• _Information supplied_
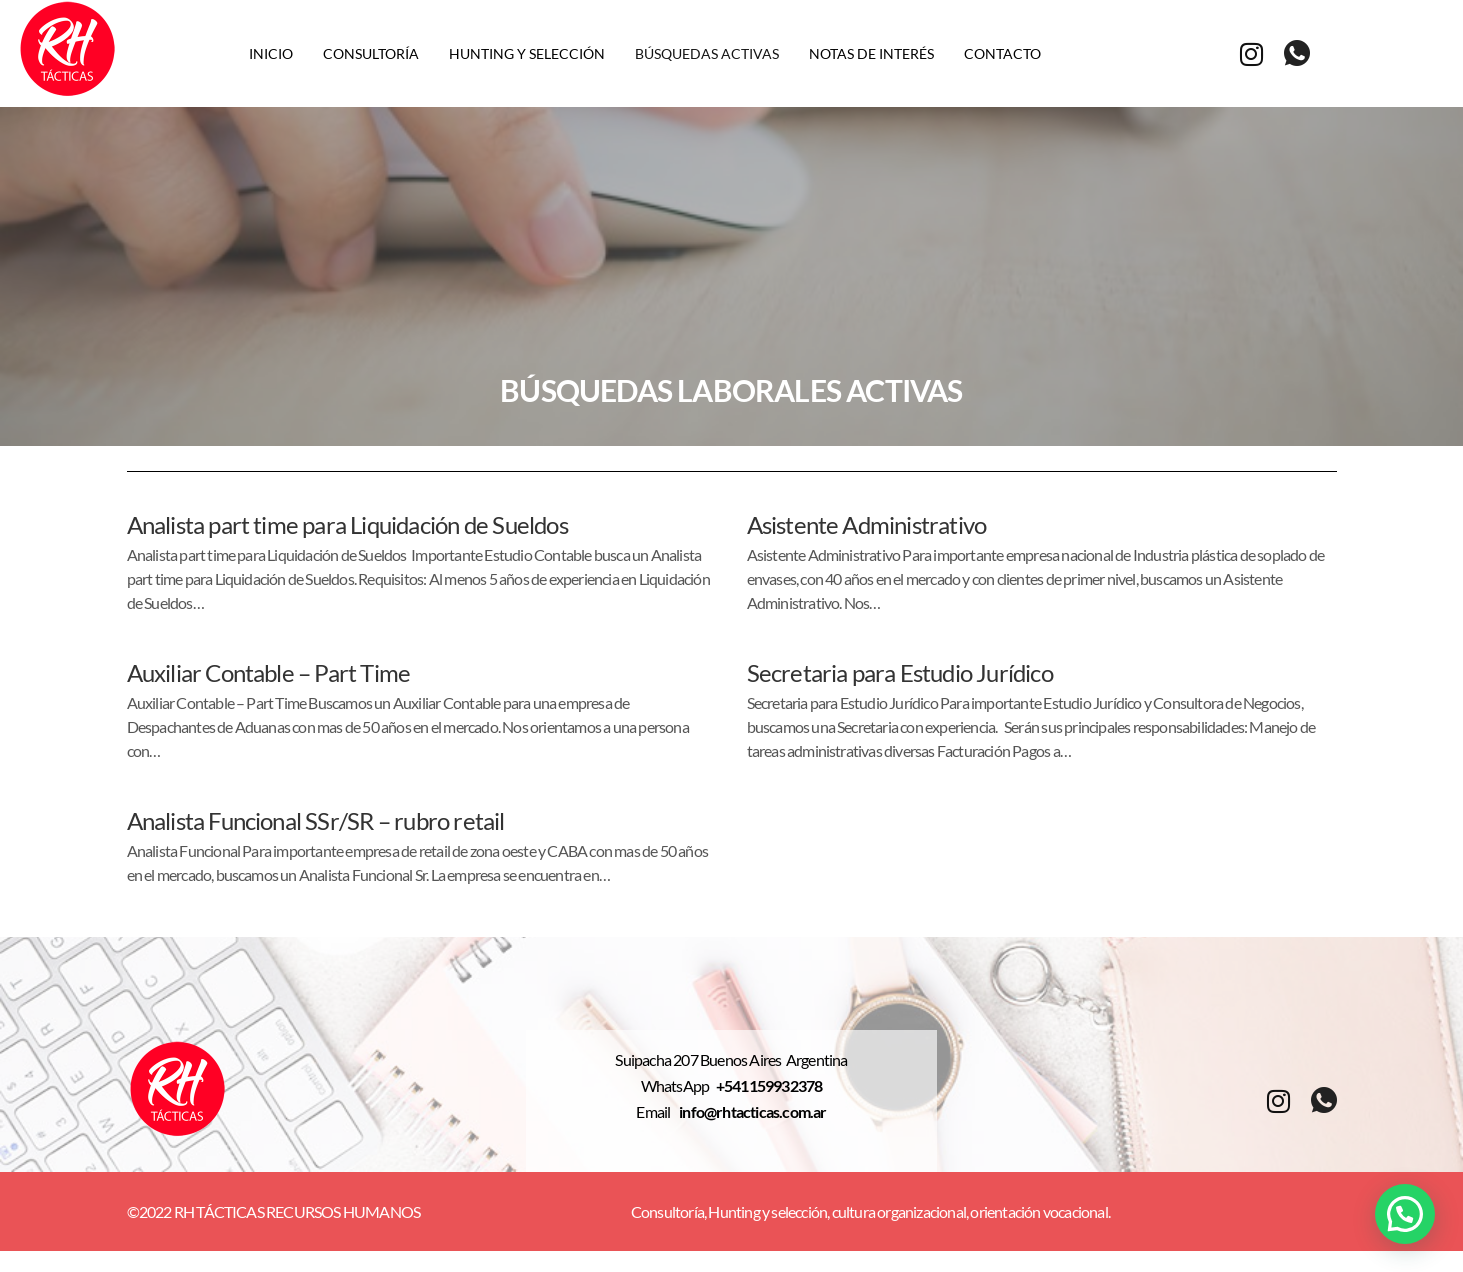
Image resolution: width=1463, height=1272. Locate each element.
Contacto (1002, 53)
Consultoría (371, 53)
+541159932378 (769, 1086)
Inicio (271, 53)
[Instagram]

• _Your objective_
Reproduce the listing above verbatim, every line from start to end, omitting only the picture.

• _Exercise output_
Image resolution: width=1463, height=1272. Locate each element.
Contacto (1002, 53)
Consultoría (371, 53)
+541159932378 (769, 1086)
Inicio (271, 53)
[Instagram]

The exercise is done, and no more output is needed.